28 U.S.C. § 1915(b)(1)Pursuant to 28 U.S.C. § 1915(b)(1), a prisoner bringing a civil action in forma pauperis is required to pay the full amount of the filing fee. If the prisoner has insufficient funds in his or her prison account to pay the entire fee, the Court must assess and, when funds exist, collect an initial partial filing fee of 20 percent of the greater of (1) the average monthly deposits in the prisoner's account, or (2) the average monthly balance in the prisoner's account for the prior six-month period. After payment of the initial partial filing fee, the prisoner is required to make monthly payments of 20 percent of the preceding month's income credited to the prisoner's account. 28 U.S.C. § 1915(b)(2). The agency having custody of the prisoner will forward these monthly payments to the Clerk of the Court each time the amount in the prisoner's account exceeds $10.00, until the filing fee is fully paid. Id.

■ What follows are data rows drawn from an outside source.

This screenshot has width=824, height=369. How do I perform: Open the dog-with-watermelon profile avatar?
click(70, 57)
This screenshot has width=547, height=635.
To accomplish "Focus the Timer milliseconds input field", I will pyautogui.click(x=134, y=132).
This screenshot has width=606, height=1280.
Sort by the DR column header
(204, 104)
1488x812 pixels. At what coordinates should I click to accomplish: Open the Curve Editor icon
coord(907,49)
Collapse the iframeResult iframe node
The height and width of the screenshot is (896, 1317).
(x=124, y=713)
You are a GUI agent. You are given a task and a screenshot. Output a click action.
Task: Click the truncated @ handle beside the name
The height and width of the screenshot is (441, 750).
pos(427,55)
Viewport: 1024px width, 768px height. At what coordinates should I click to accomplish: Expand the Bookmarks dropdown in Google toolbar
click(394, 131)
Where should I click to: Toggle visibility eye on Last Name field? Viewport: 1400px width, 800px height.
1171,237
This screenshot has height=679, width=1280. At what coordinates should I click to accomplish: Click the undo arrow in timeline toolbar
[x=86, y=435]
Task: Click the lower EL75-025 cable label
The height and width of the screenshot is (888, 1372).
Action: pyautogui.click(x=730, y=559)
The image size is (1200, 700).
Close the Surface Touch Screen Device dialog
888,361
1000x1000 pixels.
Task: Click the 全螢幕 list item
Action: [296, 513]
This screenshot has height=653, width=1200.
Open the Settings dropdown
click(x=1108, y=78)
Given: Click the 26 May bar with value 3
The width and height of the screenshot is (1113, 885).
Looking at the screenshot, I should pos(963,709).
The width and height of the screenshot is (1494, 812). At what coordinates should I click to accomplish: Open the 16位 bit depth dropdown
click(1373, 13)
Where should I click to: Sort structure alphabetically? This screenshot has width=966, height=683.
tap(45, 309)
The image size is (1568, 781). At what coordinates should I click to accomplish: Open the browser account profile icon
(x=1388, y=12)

Plaintiff has not submitted a prison account statement. As a result, the Court will require plaintiff to pay an initial partial filing fee of $1.00. See Henderson v. Norris, 129 F.3d 481, 484 (8th Cir. 1997) (when a prisoner is unable to provide the Court with a certified copy of his prison account statement, the Court should assess an amount "that is reasonable, based on whatever information the court has about the prisoner's finances"). If plaintiff is unable to pay the initial partial filing fee, he must submit a copy of his prison account statement in support of his claim.
Legal Standard on Initial Review
Under 28 U.S.C. § 1915(e)(2), the Court is required to dismiss a complaint filed in forma pauperis if it is frivolous, malicious, or fails to state a claim upon which relief can be granted. To state a claim under 42 U.S.C. § 1983, a plaintiff must demonstrate a plausible claim for relief, which is more than a "mere possibility of misconduct." Ashcroft v. Iqbal, 556 U.S. 662, 679 (2009). "A claim has facial plausibility when the plaintiff pleads factual content that allows the court to draw the reasonable inference that the defendant is liable for the misconduct alleged." Id. at 678. Determining whether a complaint states a plausible claim for relief is a context-specific task that requires the reviewing court to draw upon judicial experience and common sense. Id. at 679. The court must "accept as true the facts alleged, but not legal conclusions or threadbare recitals of the elements of a cause of action, supported by mere conclusory statements." Barton v. Taber, 820 F.3d 958, 964 (8th Cir. 2016). See also Brown v. Green Tree Servicing LLC, 820 F.3d 371, 372-73 (8th Cir. 2016) (stating that court must accept factual allegations in complaint as true, but is not required to "accept as true any legal conclusion couched as a factual allegation").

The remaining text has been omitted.